Consuming yet more cheese and wine, we then slowly made our way up to the Sacre Cour, past the hundreds of tourists (Montmatre is definitely not a peaceful place to spend a Sunday afternoon).
It was worth it though, as the view was spectacular up here. Then all we had to do was run the gauntlet of dodgy guys trying to tie bracelets onto us as we went down the hill (the only time something like this happened while we were here) and we could march back to the Latin Quarter. Our time in Paris was drawing to a close, but we still had to time to cram in one more amazing thing – Notre Dame Cathedral. Put off by the huge queues earlier in the day, we swung by around 5pm, when we were able to gain immediate entry. Before I go on though, the day before we had walked past the hulking Gothic cathedral, as the famous bells chimed. I couldn’t help but make the obvious, ‘the bells!’ comment, only to have Bee look at me in wonder and ask, ‘is this where the Hunchback of Notre Dame is set?!’. Sometimes, for a very clever person, Bee can still amaze me.
Inside Notre Dame was incredible, Not a place for quiet contemplation by any means, as the sheer number of sight-seeing going on puts paid to that, but a place where you can truly be in awe about the commitment to make a building like this hundreds of years ago. It was an inspiring and intimidating place.
But then all to soon, it was time to leave. We were back at gare du nord, and checking in to Eurostar. But there was one last birthday treat – upon finding out it was my 30th birthday the impeccably stylish Frechman at the check-in upgraded me to 1st Class! Almost made me leaving my 20s behind worth it. So we sped back to the UK fuelled by more cheese and wine, and looked back at Paris as perhaps the perfect weekend city break, especially for those based in the UK. Friendlier than you’re led to believe, easily walkable, and full of incredible sights and experiences around every corner, it’s a place I’m already looking forward to returning to. I’m making a list of places I didn’t get to see – and I think that says it all.

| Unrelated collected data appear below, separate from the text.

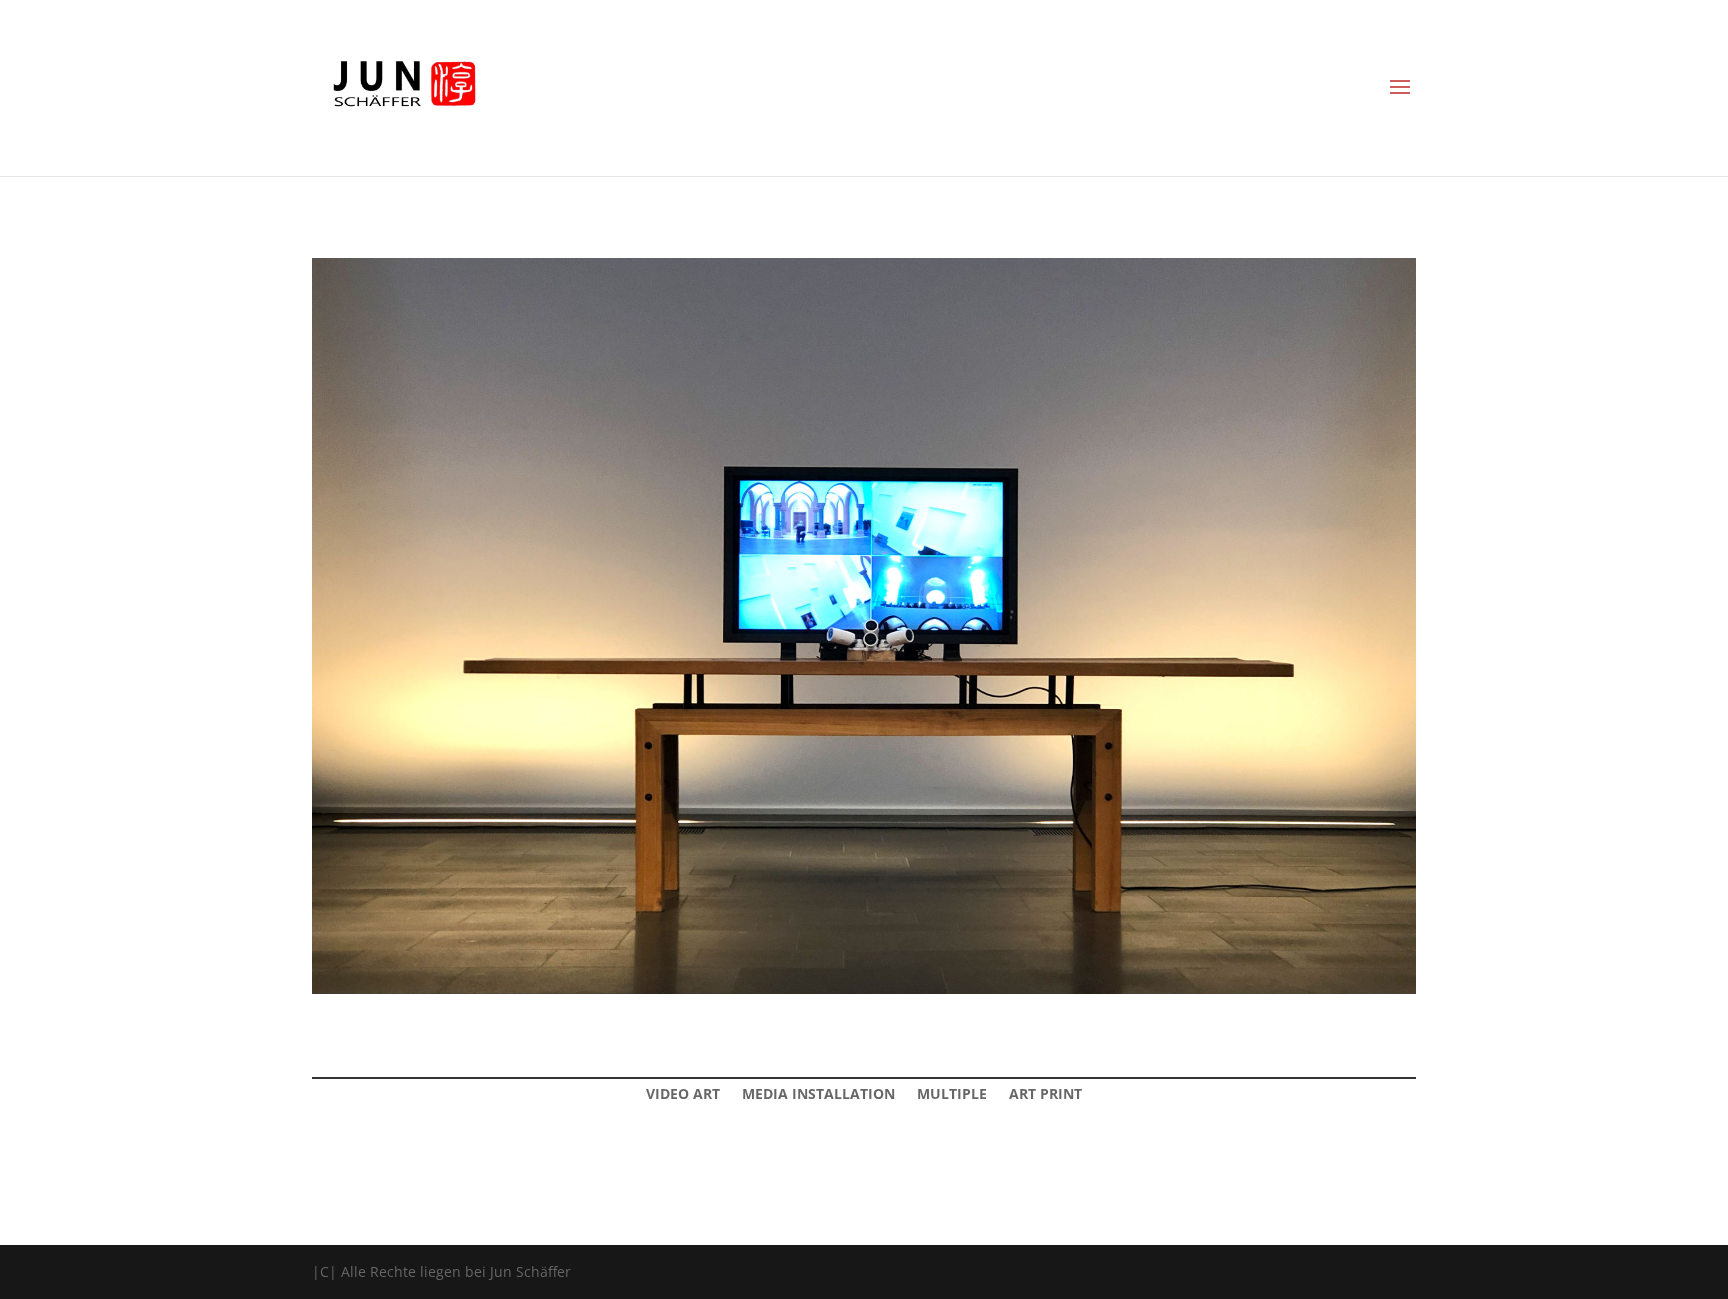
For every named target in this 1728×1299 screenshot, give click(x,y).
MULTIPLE (952, 1095)
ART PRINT (1045, 1095)
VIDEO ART (683, 1095)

Bee Says: Paris really did have it all; and we are already itching to go back. The main take-away I had was how friendly the city is. I am really perturbed by the reputation the locals have; because as far as I can see it is completely incorrect. It was like any capital city in a foreign place in that you get out of it what you put in. We made effort to speak the language and smile a lot; and everyone we met made an effort to communicate back and welcome us. One final Parisian note… eagle eyed blog readers might spot that yes, I was that girl that spent 3 days in Paris and wore a different striped top every day and didn’t even realise until I was coming home. I clearly own WAY too many stripes! Paris, we loved you, thank you for giving Nick the best 30th possible and maybe, kinda, beating Machu Picchu!